▸ **REQUIREMENT**
Would you please repeat all of the data exactly, omitting the pictures?

Stored dataset items:
------------------------------------------------
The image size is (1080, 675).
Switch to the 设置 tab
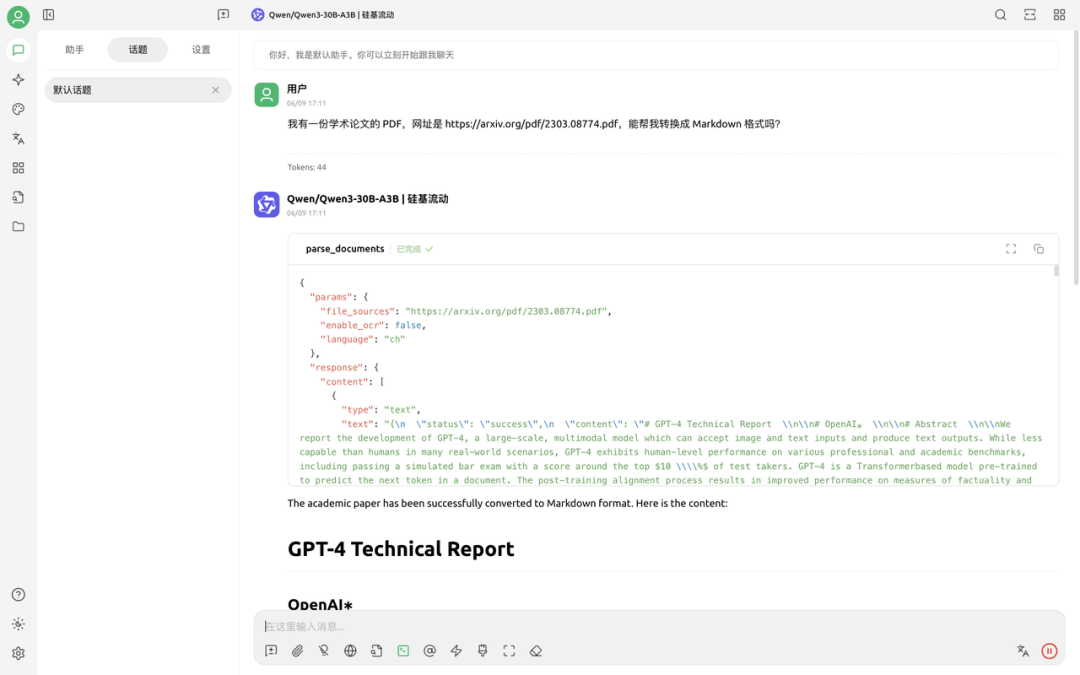201,50
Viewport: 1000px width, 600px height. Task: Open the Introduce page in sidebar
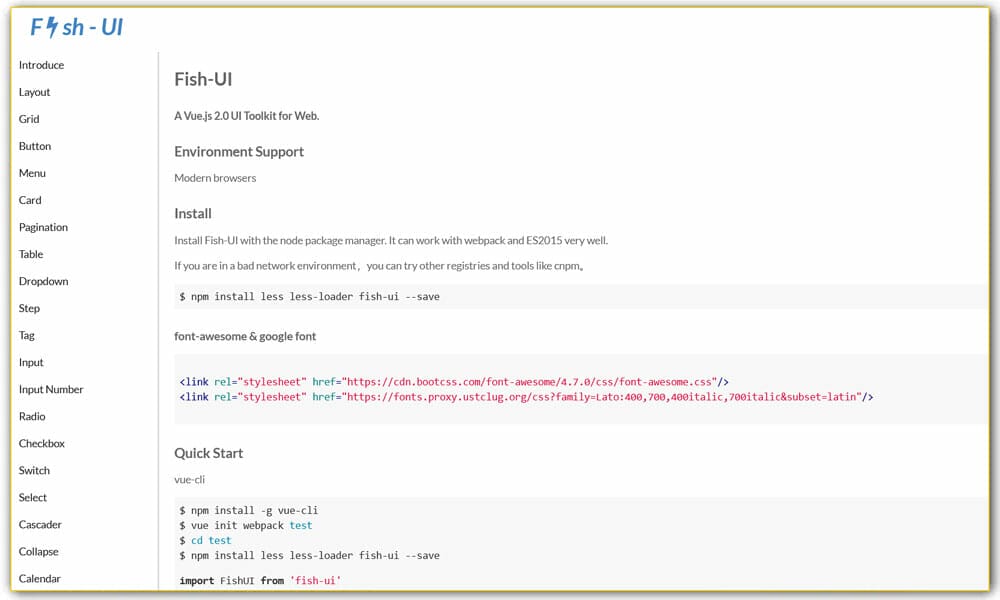pos(41,65)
------------------------------------------------
▸ **RESULT OF THIS EXERCISE**
The image size is (1080, 675).
Switch to the 设置 tab
201,50
Viewport: 1000px width, 600px height. Task: Open the Introduce page in sidebar
pos(41,65)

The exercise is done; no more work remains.